— Exercise requirements —
Upon reaching the line containing "144x117 pixels.", output that line and all remaining lines exactly, through the end of the entries, and output nothing before it.
***
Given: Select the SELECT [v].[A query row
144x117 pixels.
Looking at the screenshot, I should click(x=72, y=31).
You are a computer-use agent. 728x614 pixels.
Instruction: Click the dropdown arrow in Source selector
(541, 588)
***
— Answer to this problem —
144x117 pixels.
Looking at the screenshot, I should click(x=72, y=31).
You are a computer-use agent. 728x614 pixels.
Instruction: Click the dropdown arrow in Source selector
(541, 588)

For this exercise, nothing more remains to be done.